## Work instruction
Output the lines from the one containing "Task: Click the left blue drop zone bar" through the last line of the material below, exactly; please do not include pictures.

## Data
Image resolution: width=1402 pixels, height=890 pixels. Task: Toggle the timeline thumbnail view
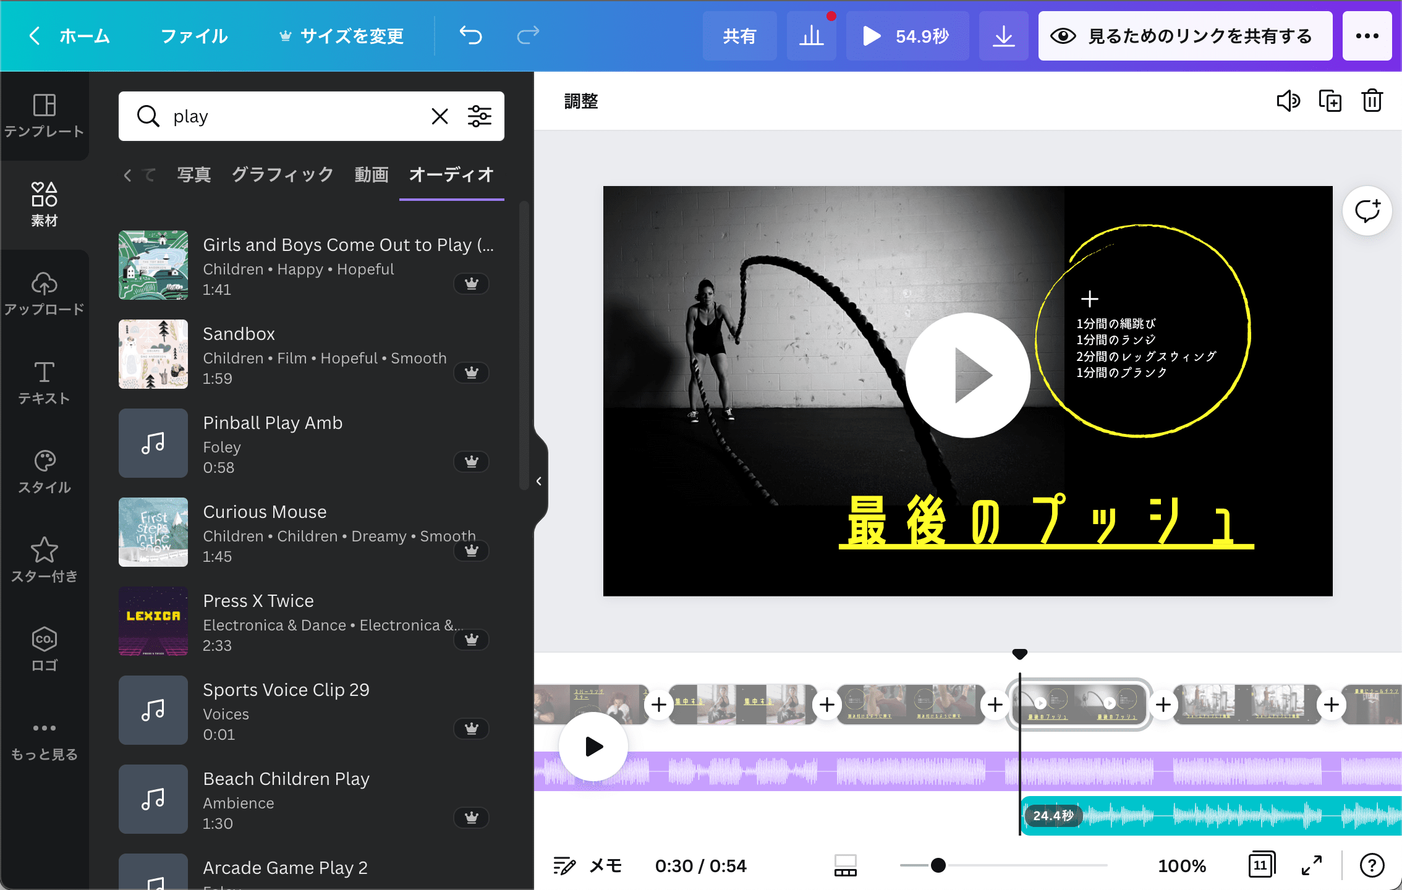pos(845,865)
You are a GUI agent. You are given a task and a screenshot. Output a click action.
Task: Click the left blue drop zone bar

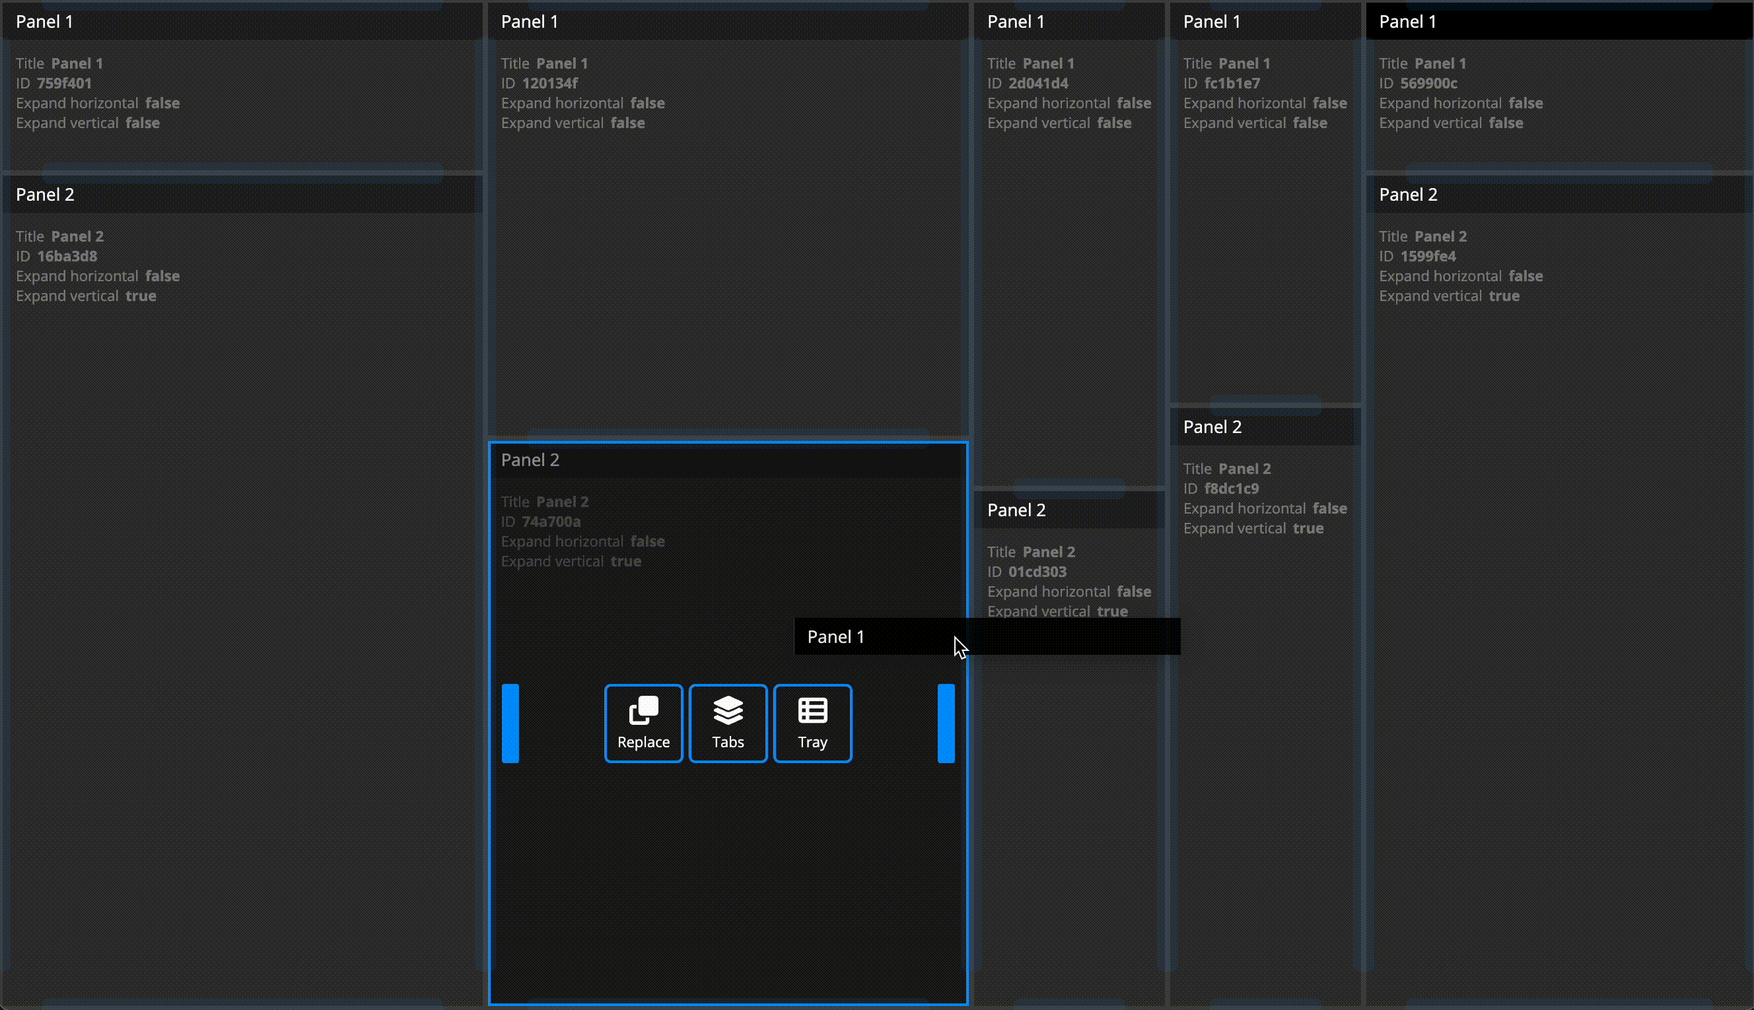point(510,723)

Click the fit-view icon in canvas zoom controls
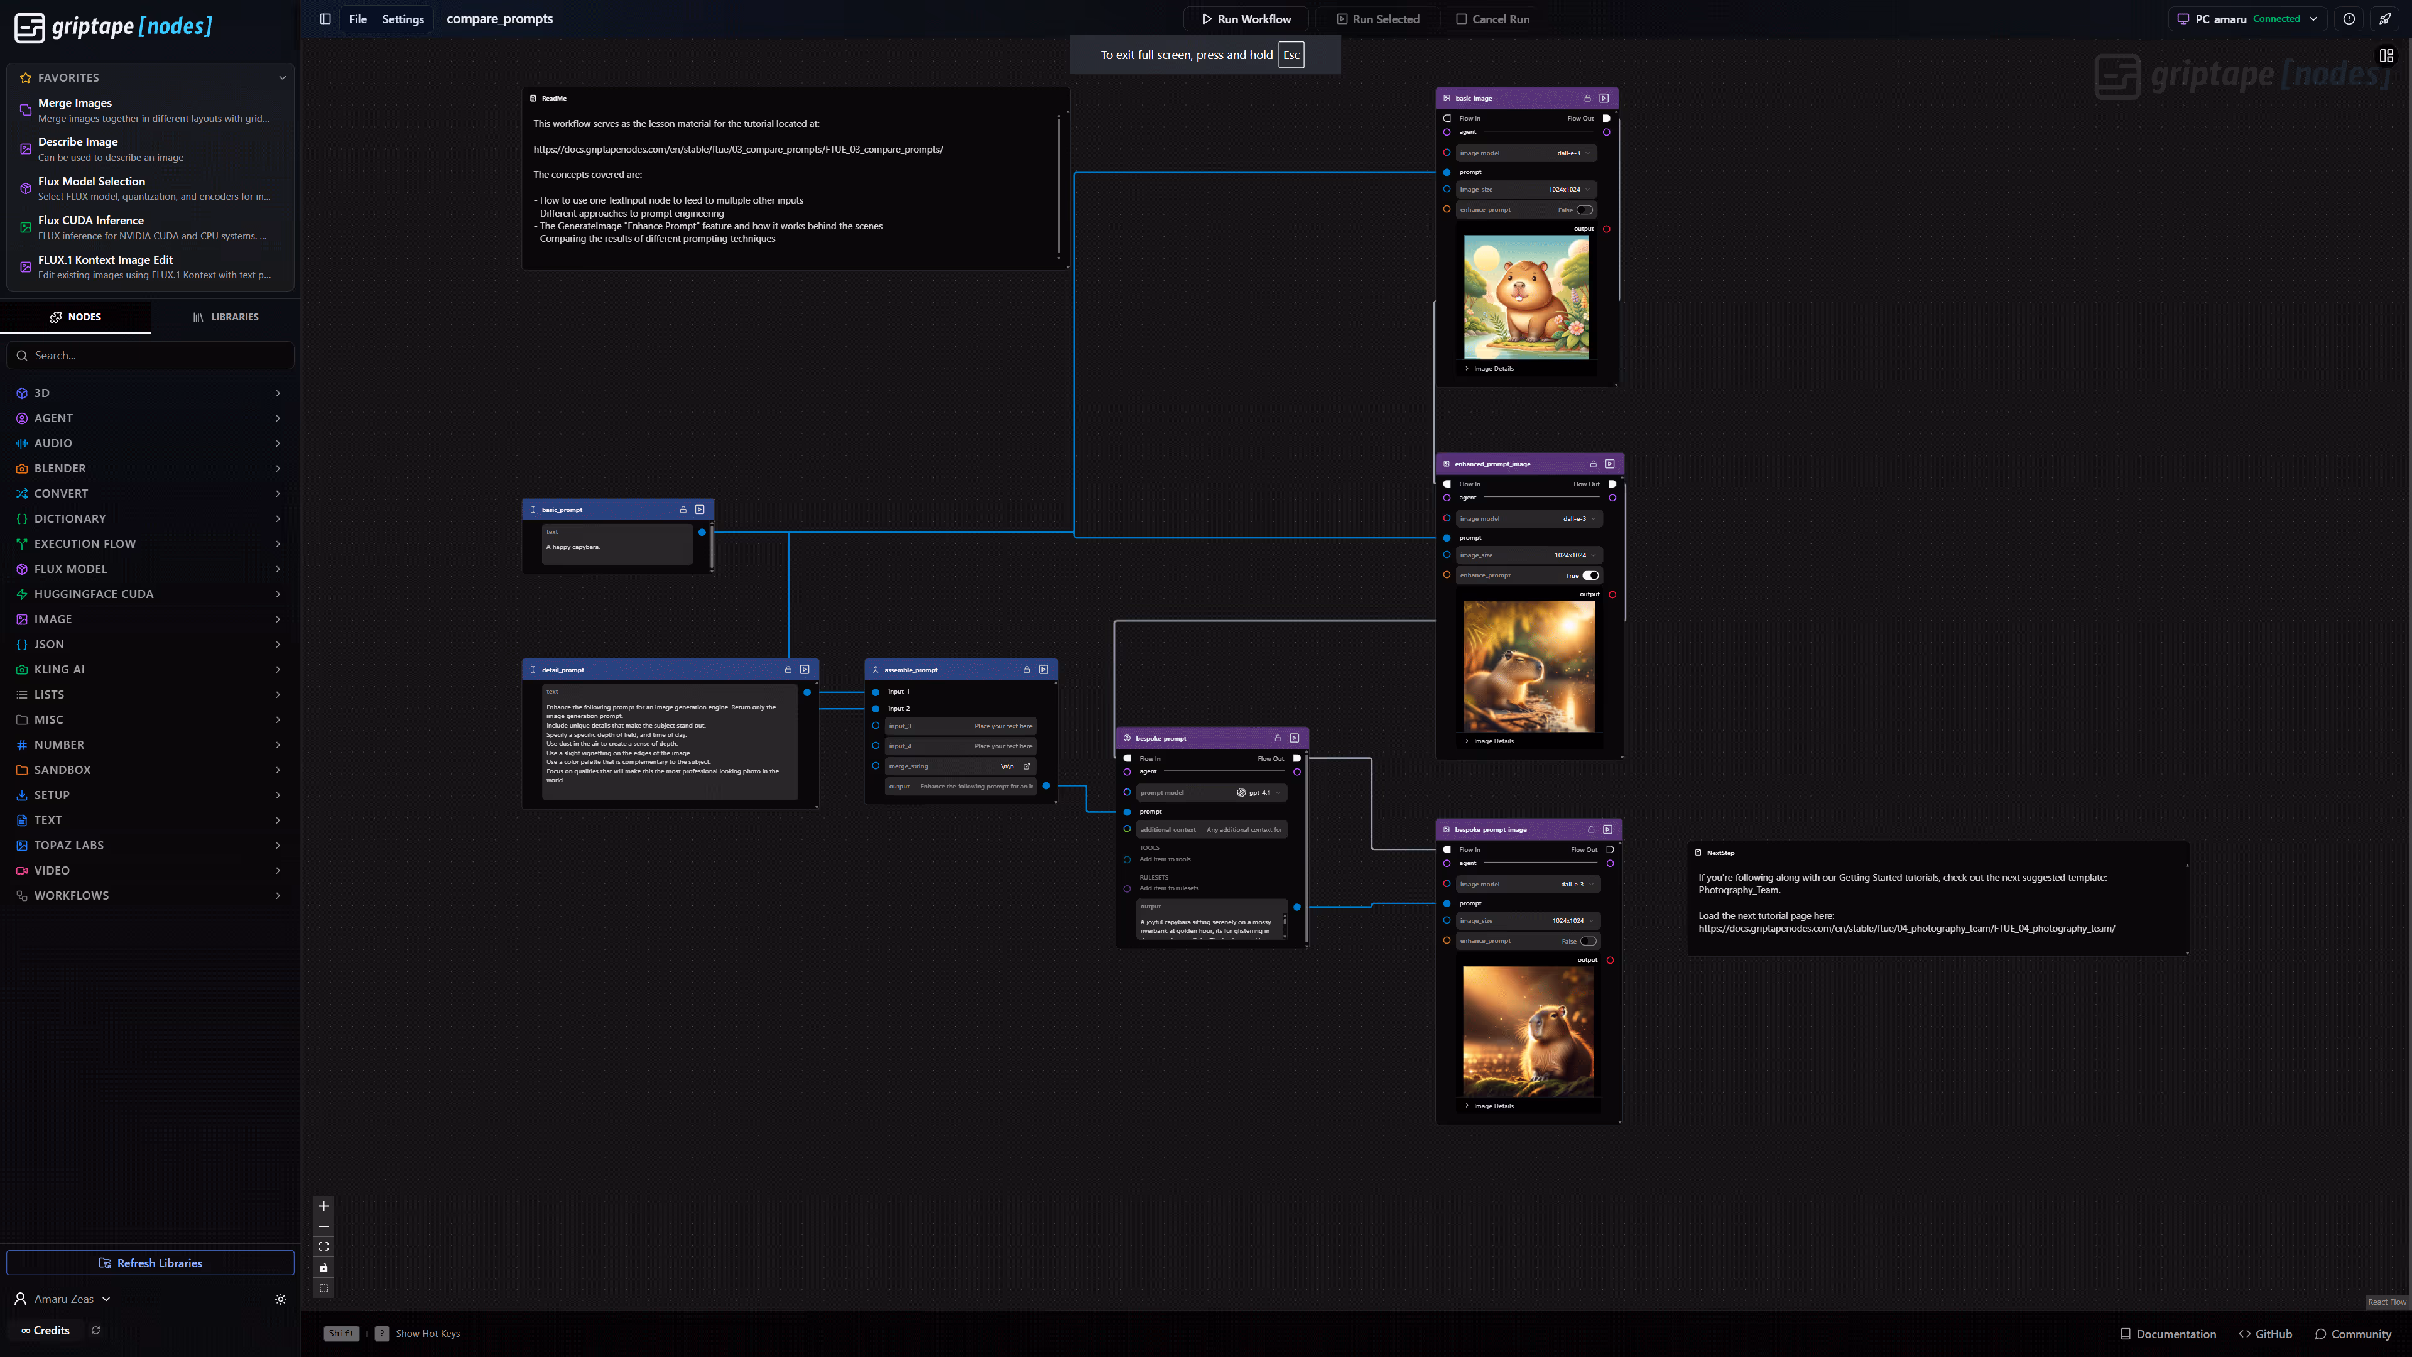tap(323, 1246)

## Solution to this exercise
Task: Click the left blue drop zone bar

point(510,723)

Click the fit-view icon in canvas zoom controls
tap(323, 1246)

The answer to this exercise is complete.